-- mode: markdown;mode:visual-line; fill-column: 80 --

Authors: Clément Parisot

Copyright (c) 2018 UL HPC Team -- see http://hpc.uni.lu


UL HPC Tutorial: [Advanced] Python : Use Jupyter notebook on UL HPC

By ULHPC Licence GitHub issues Github Documentation Status GitHub forks

Python is a high-level interpreted language widely used in research. It lets you work quickly and comes with a lot of available packages which give more useful functionalities.

Reserve a node with X11 redirection

Due to an issue on iris, you will need a specific script to reverse a node with X11 forwarding. You can clone this script on jbornschein srunx11 repo on Github.

# Connect to iris using the X11 forwarding
ssh -X iris-cluster    # OR ssh -Y iris-cluster
git clone https://github.com/jbornschein/srun.x11.git
# Reserve an node interactively
./srun.x11/srun.x11  -p interactive

Load Python and install required modules in a virtualenv

If you have never used virtualenv before, please have a look at Python1 tutorial.

# Load your prefered version of Python
module load lang/Python/3.6.0-foss-2017a-bare
# Create a new virtualenv
git clone https://github.com/ULHPC/tutorials
cd tutorials/python/advanced/jupyter/
pip install --user virtualenv
PATH=$PATH:$HOME/.local/bin
virtualenv venv
source venv/bin/activate

Now we need to install all the modules needed. They are listed in the requirements.txt at the root of our tutorial directory. Here is the list of essentials ones:

# jupyter himself
pip install jupyter
# matplotlib to plot the graph inside your notebook
pip install matplotlib
# ipyparallel for parallel execution of your code on several thread and/or nodes
pip install ipyparallel
# mpi4py for mpi integration in python
pip install mpi4py
# To use our virtualenv in the notebook, we need to install this module
pip install ipykernel

To install everything:

pip install -r requirements.txt

Now everything is installed properly.

Create your own kernel and launch your Notebook

In order to access to all the modules we have installed inside your Notebook, we will need to create a new Kernel and use it inside Jupyter.

To do so, let's use ipykernel.

python -m ipykernel install --user --name=venv

Now we will have to start our first notebook. To have access to it from the outside, we will need to run it on the correct IP of the node. This simple command permits to start a new notebook with the correct IP. Please ensure that you are running the command inside the correct directory!
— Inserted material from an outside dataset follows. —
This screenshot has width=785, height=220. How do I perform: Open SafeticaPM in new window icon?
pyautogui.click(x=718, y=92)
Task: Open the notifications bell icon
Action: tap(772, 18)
The --no-browser command is used to disable the openning of the browser after the start of the notebook. We use --generate-config at first to generate a default configuration. The default configuration is stored in ~/.jupyter/jupyter_notebook_config.py

To make things easier, we will protect our Notebook with a password. You have just to choose a password after typing the jupyter notebook password command. A hash of your password will be stored in the jupyter config file.

cd tutorials/python/advanced/jupyter
jupyter notebook --generate-config
jupyter notebook password
jupyter notebook --ip $(ip addr show em1 | grep 'inet ' | awk '{print $2}' | cut -d/ -f1) --no-browser

At the end of the command, you should see a link like this:

[I 17:45:05.756 NotebookApp] Serving notebooks from local directory: /mnt/irisgpfs/users/cparisot/Python2
[I 17:45:05.756 NotebookApp] 0 active kernels
[I 17:45:05.756 NotebookApp] The Jupyter Notebook is running at:
[I 17:45:05.757 NotebookApp] http://172.17.6.55:8888/
[I 17:45:05.757 NotebookApp] Use Control-C to stop this server and shut down all kernels (twice to skip confirmation).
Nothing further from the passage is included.